そのような人が、あの忌まわしい神々、モレクやアシュタロテを拝み仕えるようになるとは、信じがたいことである。なぜ、ソロモンは変わってしまったのか?
彼の情欲に原因があった。彼は神の律法を守らず外国人を愛した。
外国の女性と交わってはならないという神のおきてを、ソロモンは守れなかった。
かえって彼女たちを好んで愛した。イスラエルの女性よりもエキゾチックで魅力的であったのであろう。しかし、若い頃の彼は、彼女たちが自分たちの神々に仕えることをさせなかった。しかし、ソロモンの中ですでに妥協が始まっていた。
彼は、王国が平和であることに安心した。
神は自分を守る。少しくらいの罪は赦されると、神のおきてを軽く見た。
彼の治政が安定し、たくさんの富を蓄えることができた。このような時に、油断が入り込むものである。彼は、少しぐらいの罪は罰せられないと神のおきてを軽く見た。
老いがソロモンの心を変えた。女たちを喜ばせるため偶像を拝ませた。
若い頃に楽しめたこと(女性との交わり)ができなくなり、女たちを喜ばせるために、彼女たちに偶像を拝むことをゆるしたのではないか。そのうちに、彼自身も偶像が提供する快楽や興奮のとりこになったのではないかと思われる。
偶像の礼拝は、多くの場合、宗教的興奮をともない、官能的である。
例えばモレクの場合、子供を殺すとういうショッキングな出来事を見ることが礼拝である。
大音響の中、火がつけられ、赤ん坊が泣き、母が泣き崩れる。これほど刺激的なシーンはない。退屈な日常を忘れさせてくれる瞬間である。現在も、ホラー映画を楽しむ人は多い。モレクはまさに「生のホラー」である。
また、アシュタロテ神は、多産と快楽の神である。女祭司たちは、人身犠牲と記した冠をつけており、彼女たちと売春行為をすることが礼拝であった。主が、罪であると定める行為を、偶像の神は、神聖であるとするのである。
ソロモンは偶像が提供する楽しみから離れられなかったのではないか。
自分の不信仰のため、神がイスラエルを悩ませているにもかかわらず、
神が彼に安息を与えてくれないからと、偶像に頼った。
ソロモンの心が神から離れたため、神は彼に敵対する勢力を起こされ、彼を圧迫する。
このことが、さらにソロモンを他の神々に頼らせる結果になったと思われる。
考察7-2 私たちも、ソロモンと同様、神の戒めを嫌い、神にさばかれる定めを持つ。
ところが、信仰が与えられるとき、私たちは変えられる。神の戒めを喜び、神に従いたいと思う心が与えられる。

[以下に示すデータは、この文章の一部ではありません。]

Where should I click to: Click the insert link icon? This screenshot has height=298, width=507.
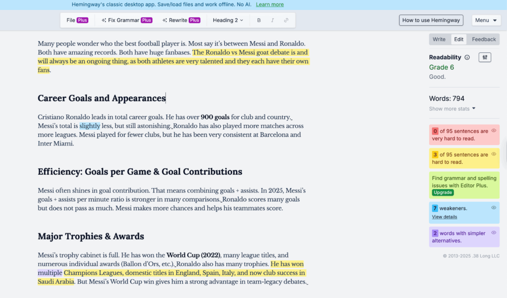[x=286, y=20]
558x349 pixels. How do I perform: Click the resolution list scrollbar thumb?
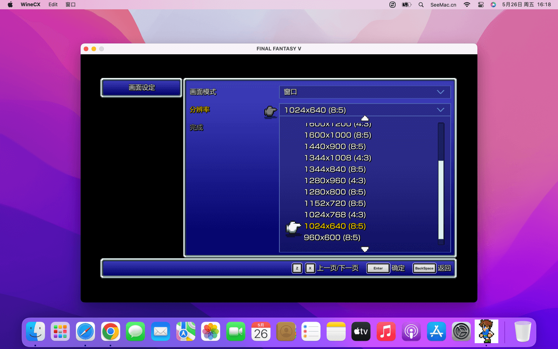click(441, 200)
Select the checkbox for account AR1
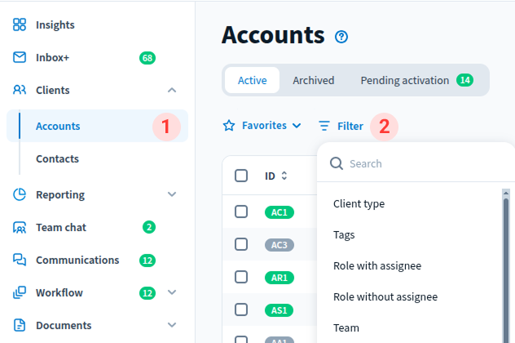515x343 pixels. [241, 277]
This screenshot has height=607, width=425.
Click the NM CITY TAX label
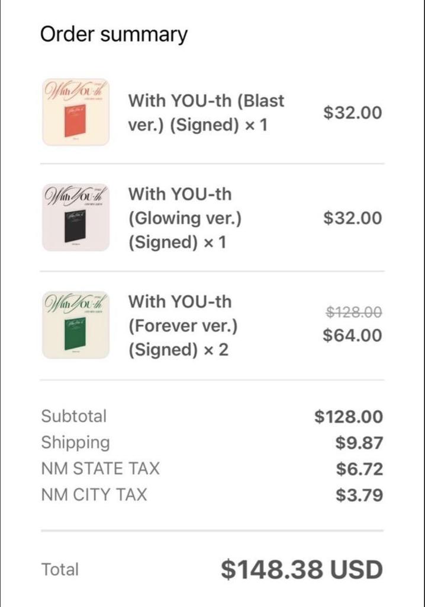pyautogui.click(x=94, y=495)
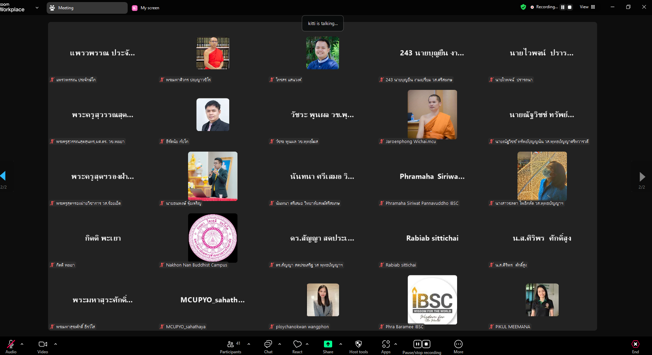Click the green encryption shield icon
This screenshot has height=355, width=652.
(x=523, y=7)
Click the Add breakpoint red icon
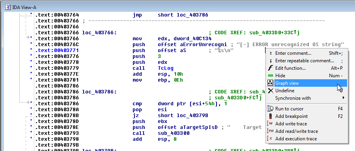This screenshot has width=355, height=151. click(x=270, y=116)
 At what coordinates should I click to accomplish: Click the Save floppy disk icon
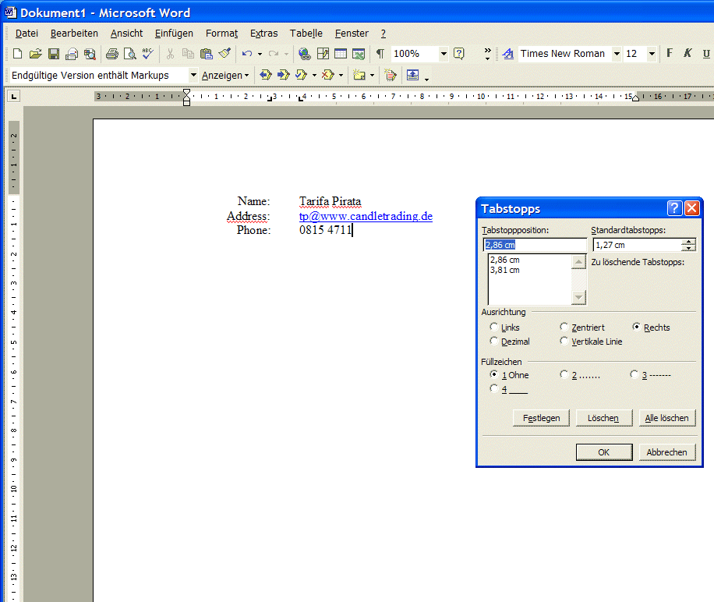[54, 54]
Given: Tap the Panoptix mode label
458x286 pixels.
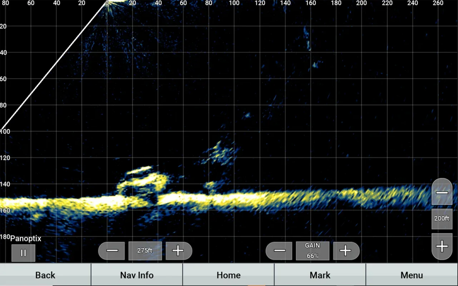Looking at the screenshot, I should 26,238.
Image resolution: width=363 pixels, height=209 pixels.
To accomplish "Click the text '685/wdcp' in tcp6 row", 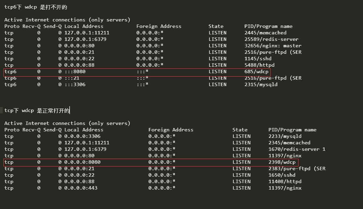I will click(256, 72).
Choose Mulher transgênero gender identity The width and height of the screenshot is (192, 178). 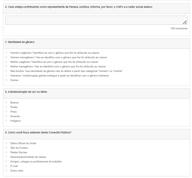(6, 66)
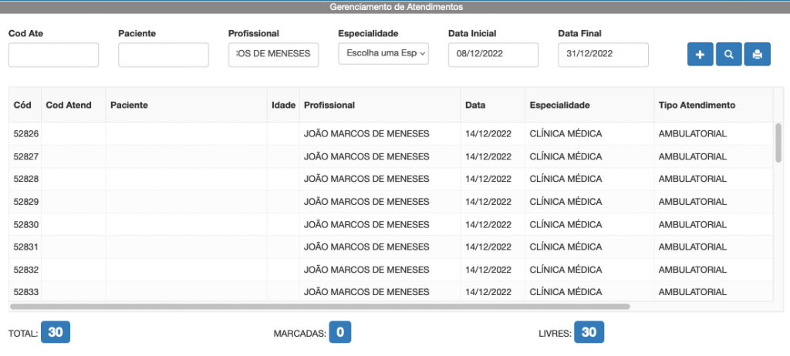The width and height of the screenshot is (790, 356).
Task: Click the LIVRES count badge
Action: pyautogui.click(x=590, y=333)
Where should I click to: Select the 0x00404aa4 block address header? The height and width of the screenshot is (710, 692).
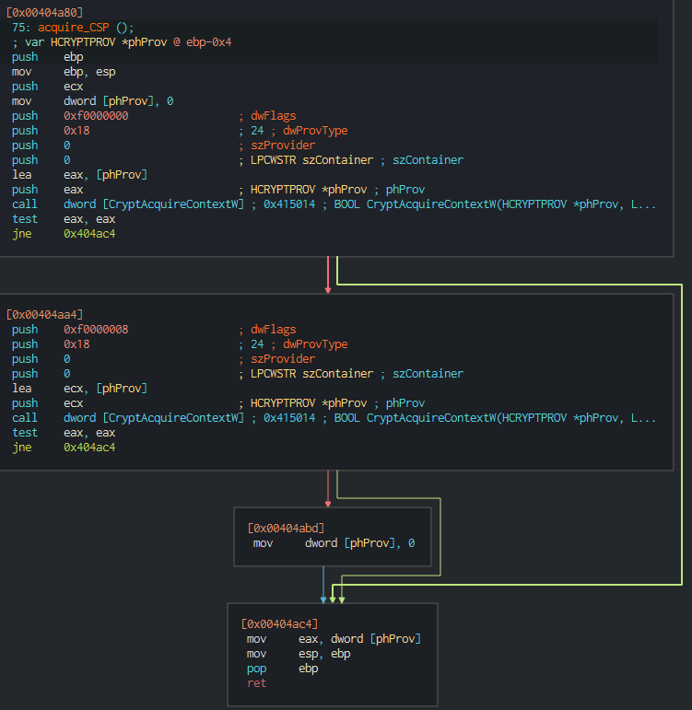pyautogui.click(x=44, y=315)
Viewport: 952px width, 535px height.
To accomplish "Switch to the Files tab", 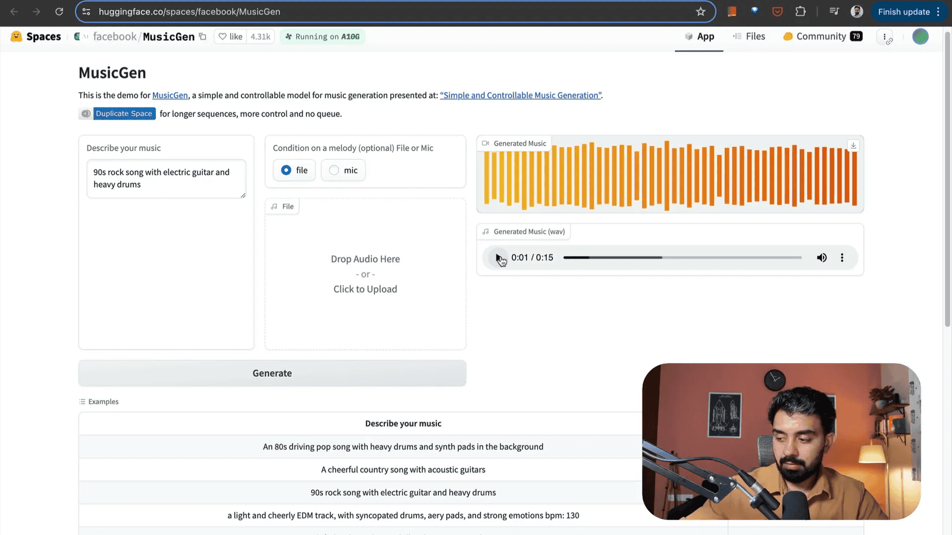I will click(749, 37).
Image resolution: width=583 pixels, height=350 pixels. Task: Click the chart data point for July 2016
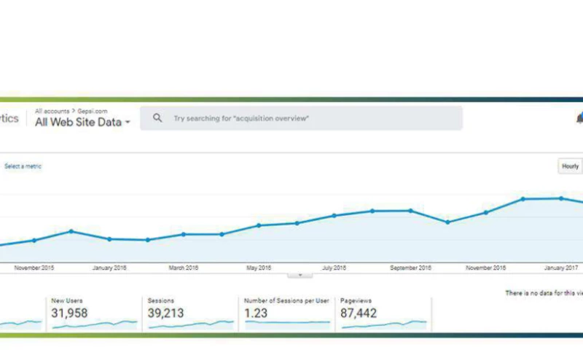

現代の私たちもソロモンと同じ願いを持つ。私たちは最大限の自由を願う。
楽しみたいのである。それを制限し、罪だとする宗教、倫理に反発する。
日本でも、同性愛が公に認められる風潮にある。一部の地域では、同性愛カップルに婚姻と同等の権利を与える法律ができた。また、このようなカップルが、人工授精により子供を作ることも、以前より批判されなくなっている。結婚前の性交は今やあたりまえになされている。また結婚後も他の異性と交わることを赦すカップルもある。
この流れに反対して立つことには、相当に信念が必要である。
クリスチャンには、聖書に書かれた神のおきてがある。このおきてを破るなら、ソロモンのように破滅が待っている。
そのことは、神がソロモンに敵対する者を起こされたことからはっきりとわかる。
神が人の過去、現在、未来を決定されているからである。
だから、神に逆らえば未来はない。究極的な主のさばきは、死後、永遠の刑罰に定められることである。
人間の決心は頼りないものである。あれほど信仰深かったソロモンが転落した。
神からの聖霊が私たちを信仰にとどまらせてくださる。ここに希望がある
聖霊が宿る人を神は捨てない。救いに至る信仰を持つ人を神は最後まで守られる。
「私たちは神の側に立ち続ける。聖霊の助けによって。」これが私たちの確信である。